Multi-Modal Remote Sensing Image Registration Using Curvature Scale Space Contour Point Features

Jianhua Zhu; Changjiang Liu; Danling Liang

doi:10.20944/preprints202604.0149.v1

Submitted:

02 April 2026

Posted:

02 April 2026

You are already at the latest version

Abstract

Multi-modal remote sensing image registration is a challenging task due to differences in resolution, viewpoint, and intensity, which often leads to inaccurate and time-consuming results with existing algorithms. To address these issues, we propose an algorithm based on Curvature Scale Space Contour Point Features (CSSCPF). Our approach combines multi-scale Sobel edge detection, dominant direction determination, an improved curvature scale space corner detector, a new gradient definition, and enhanced SIFT descriptors. Test results on publicly available datasets show that our algorithm outperforms existing methods in overall performance. Our code will be released at https://github.com/JianhuaZhu-IR.

Keywords:

contour point features

;

remote sensing

;

image registration

;

gradient definition

Subject:

Computer Science and Mathematics - Computer Vision and Graphics

1. Introduction

Multi-modal remote sensing image registration has become a key area in computer vision and image processing, as single-modal images are insufficient for comprehensive applications [1]. Captured by various sensors with distinct imaging principles, multi-modal images offer unique information that enhances earth observation. The goal is to accurately align images from different times, cameras, or perspectives [2].
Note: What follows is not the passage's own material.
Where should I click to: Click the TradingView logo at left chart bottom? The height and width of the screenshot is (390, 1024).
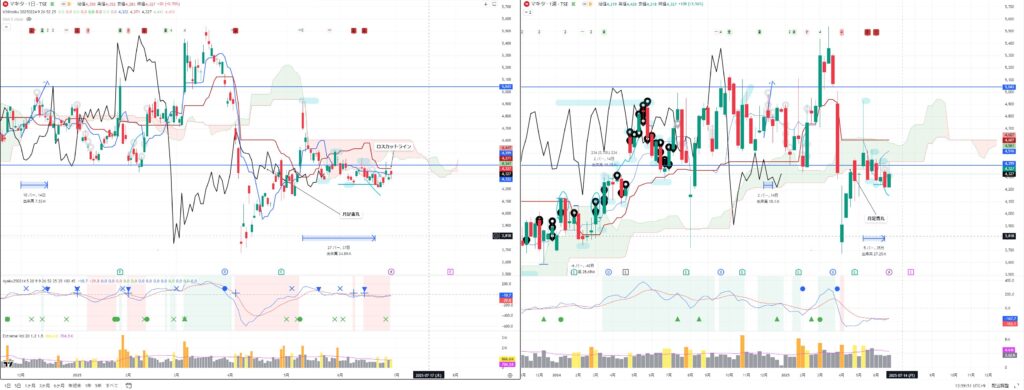[8, 365]
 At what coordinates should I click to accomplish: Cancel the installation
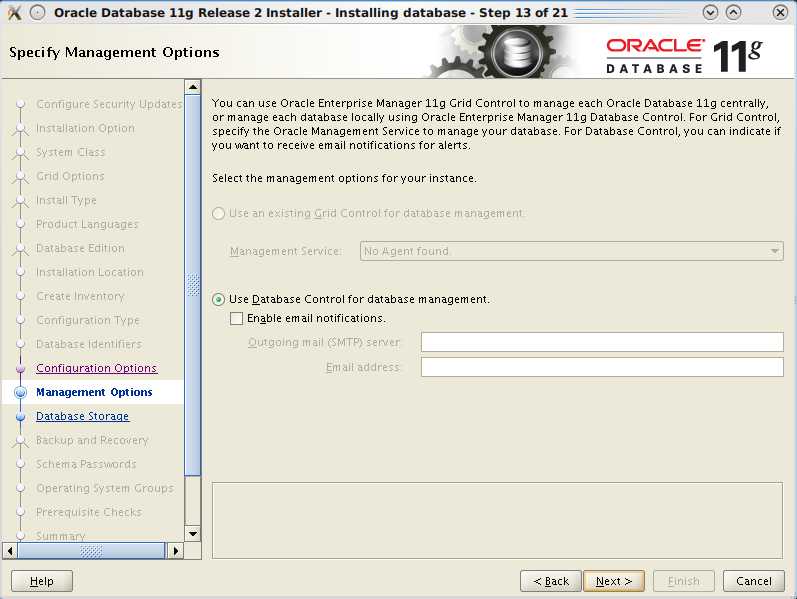(x=754, y=581)
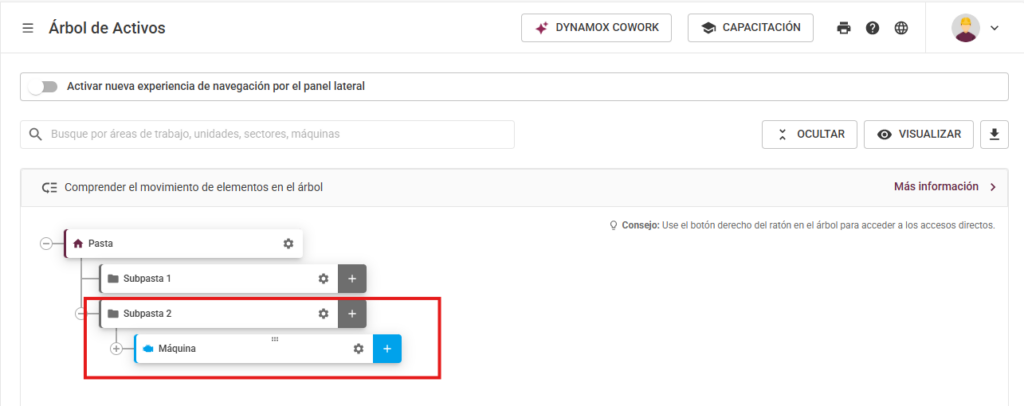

Multi-modal remote sensing image registration algorithms are mainly classified into region-based and feature-based methods [3]. Region-based algorithms use image intensity information and optimization to align regions by minimizing a cost function. Feature-based algorithms, which better handle geometric distortions, extract and match features, then select a transformation model based on geometric relationships [4]. Techniques like Scale-Invariant Feature Transform (SIFT) [5] address key multi-modal registration challenges.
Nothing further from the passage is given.